When threads terminate (handler returns None or chain exhausted), the pump now calls budget_registry.cleanup_thread() to: - Free memory for completed threads - Return final budget for logging/billing - Log token usage at debug level This ensures budgets don't accumulate for completed conversations. Also adds: - has_budget() method to check if thread exists without creating - Tests for cleanup behavior Co-Authored-By: Claude Opus 4.5 <noreply@anthropic.com>
2026-01-27 21:27:48 -08:00 · 2026-01-27 21:27:48 -08:00 · f98a21f96b
commit f98a21f96b
parent 860395cd58
2 changed files with 79 additions and 0 deletions
--- a/tests/test_token_budget.py
+++ b/tests/test_token_budget.py
@ -571,3 +571,64 @@ class TestLLMRouterBudgetIntegration:
        )

        assert response.content == "Hello!"
+
+
+# ============================================================================
+# Budget Cleanup Tests
+# ============================================================================
+
+class TestBudgetCleanup:
+    """Test budget cleanup when threads complete."""
+
+    @pytest.fixture(autouse=True)
+    def reset_all(self):
+        """Reset all global registries."""
+        reset_budget_registry()
+        yield
+        reset_budget_registry()
+
+    def test_cleanup_thread_returns_budget(self):
+        """cleanup_thread should return the budget before removing it."""
+        registry = ThreadBudgetRegistry()
+        registry.consume("thread-1", prompt_tokens=500, completion_tokens=200)
+
+        final = registry.cleanup_thread("thread-1")
+
+        assert final is not None
+        assert final.prompt_tokens == 500
+        assert final.completion_tokens == 200
+        assert final.total_tokens == 700
+
+    def test_cleanup_thread_removes_budget(self):
+        """cleanup_thread should remove the budget from registry."""

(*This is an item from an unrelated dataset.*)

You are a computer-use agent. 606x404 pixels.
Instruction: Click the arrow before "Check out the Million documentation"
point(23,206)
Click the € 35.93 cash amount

+        registry = ThreadBudgetRegistry()
+        registry.consume("thread-1", prompt_tokens=500, completion_tokens=200)
+
+        registry.cleanup_thread("thread-1")
+
+        # Budget should no longer exist
+        assert not registry.has_budget("thread-1")

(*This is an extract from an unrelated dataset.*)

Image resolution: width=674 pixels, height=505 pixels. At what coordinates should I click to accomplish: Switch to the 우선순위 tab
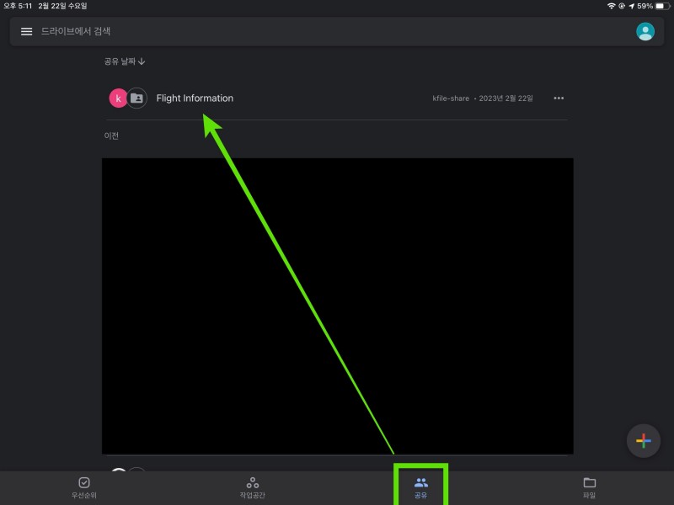tap(84, 487)
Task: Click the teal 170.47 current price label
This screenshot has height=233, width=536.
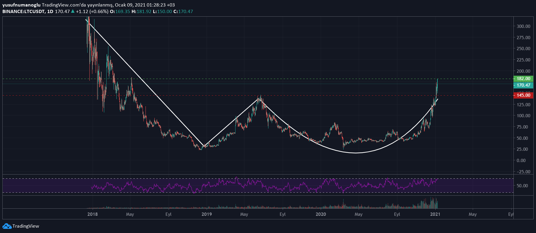Action: click(x=523, y=85)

+        assert registry.get_usage("thread-1") is None
+
+    def test_cleanup_nonexistent_thread_returns_none(self):
+        """cleanup_thread for unknown thread should return None."""
+        registry = ThreadBudgetRegistry()
+
+        result = registry.cleanup_thread("nonexistent")
+
+        assert result is None
+
+    def test_global_cleanup(self):
+        """Test cleanup via global registry."""
+        configure_budget_registry(max_tokens_per_thread=10000)
+        registry = get_budget_registry()
+
+        # Consume some tokens
+        registry.consume("test-thread", prompt_tokens=1000, completion_tokens=500)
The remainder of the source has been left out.